The lobby of the Athens Palace hotel, Wednesday the 24th of January. It's 19:35,
again. Kadare's publisher in Greece, Giannis Nikolopoulos, is chatting with Katia
Sabathianakis, a young editor-translator. "Your appointment is at eight but they
are still upstairs". He is referring to Christos Homenidis [famous Greek author]
and Gazmed Kaplani, who are interviewing Kadare on behalf of Tahidromos magazine,
for the Nea newspaper [Greece's biggest daily].

A while later, as I am standing in the dark corridor outside Kadare's suite, where
the other interview is taking place, I try to eavesdrop through the half-open
door. It feels like being present at an interrogation.

They are late. It's already 20:15 and Mr. Kadare will have to depart at 20:45
sharp, since he is expected at the French ambassador's residence. For an official
dinner in his honour.
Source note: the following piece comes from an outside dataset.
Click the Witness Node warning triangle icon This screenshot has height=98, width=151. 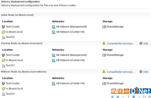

Kadare keeps a house in Paris, the city where his books were
published for the first time, bravely smuggled out of Stalinist Albania.
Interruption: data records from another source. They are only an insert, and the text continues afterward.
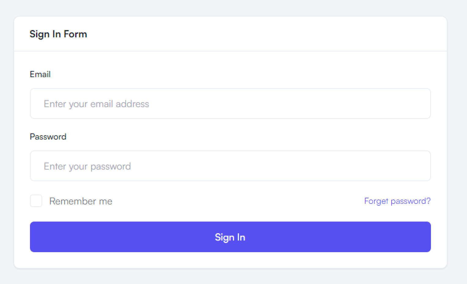The width and height of the screenshot is (467, 284).
Task: Click the text box below Password
Action: 230,166
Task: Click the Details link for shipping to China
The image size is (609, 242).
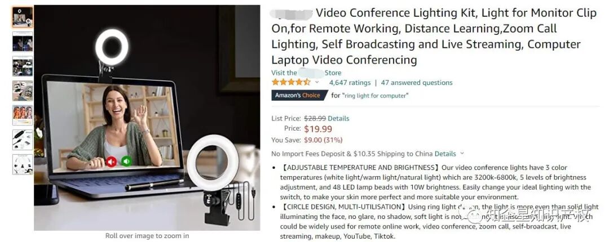Action: click(445, 154)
The other interviewers are finally finished. Christos Homenidis hands Kadare a
copy of his novel "The Voice", [La Voix], translated into French. Homenidis
realizes that in his biography, which graces the book's jacket, there is a
reference to the fact that his grandfather was one of the founders of the Greek
Communist Party. He blushes, possibly realizing how Kadare must have suffered at
the hands of Hodja's Communists. "Oh, do come and see me in Paris," Kadare
insists. "But how?" Homenidis wants to know. "Call my publisher and instruct him
to give you my telephone number. I live nearby. Oh, yes. I know that Costa Gavra
[famous Greek film director] also lives in that neighbourhood. We know each other
well," he adds. Homenidis and Kaplani depart, deeply enchanted, like schoolboys.
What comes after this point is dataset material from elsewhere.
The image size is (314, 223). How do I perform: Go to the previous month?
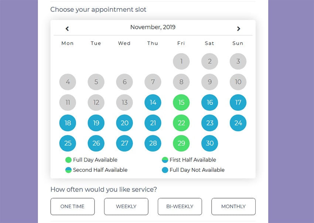(67, 28)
"We have but a few minutes. I shall have to leave, as you understand," Mr. Kadare
politely informs me, in heavily accented but perfect French. Despite his age (he
just turned 71), he doesn't seem at all tired. We discuss his role as Albania's
national writer. "I despise that title. I find it annoying. In the Balkans, people
ask too much of their authors". We talk about where he grew up: "In a big house. I
had a happy childhood. And as an adolescent, I was equally happy. I don't believe
in all that nonsense, that in order for one to become a writer, you have to suffer
during your youth". Does he ever feel guilty about having survived and not ending
up in front of a firing squad, like the ones he describes in his books? "I did
what I could. You cannot feel guilty for surviving. I find that grotesque! I am
neither an optimist, nor a pessimist, in the way I see the world. Life is not one
or the other. It's both". And how about the strange relationship between Albania
and China, in the fairly recent past? He laughs. "You know, back then, for the
Chinese, we were the West! They looked up to us! Isn't it odd? Yes, I did visit
China during the Cultural Revolution... There are many Chinese in Albania today.
They were the first foreigners to come when the borders were opened. They are
model citizens!" And his views on the Albanian ethnic minority in Greece? "I am
not here to defend the criminal element. But I believe that the rest are not
treated well [by the Greeks]. There is a permanent misunderstanding." Does he
prefer Paris or Albania? "When I'm in Albania, I have lots of fun and do not get
as much work done as I would like. It's interesting. The unexpected is always just
around the corner."

He seems to be getting anxious. The phone rings. Time's up! He laughs nervously. I
didn't ask him if he believes that he'll receive the Nobel Prize for literature.
His wife, the tall and blonde Elena is waiting for him in the hotel lobby. They
exit.

==ENDS==

Translation notes:

*A mall in central Athens, with many Greek publishers’ retail outlets under one
roof

**Greeks refer to Albanian immigrants of Albanian ethnic origin as ‘Alvanoi’


(Albanians). Albanians of Greek ethnic origin are referred to as ‘Vorio-Ipirotes’,
i.e. ‘people of Northern Epirus’.

This is a reflection on the region’s history and the latent racism Greeks feel
towards immigrants. Hence the nuanced question “Albanians or people of Northern
Epirus -does it matter?”

Immigrants make up nearly one-fifth of the work force in Greece and immigrants
originally from Albania make up more than one-half of that number.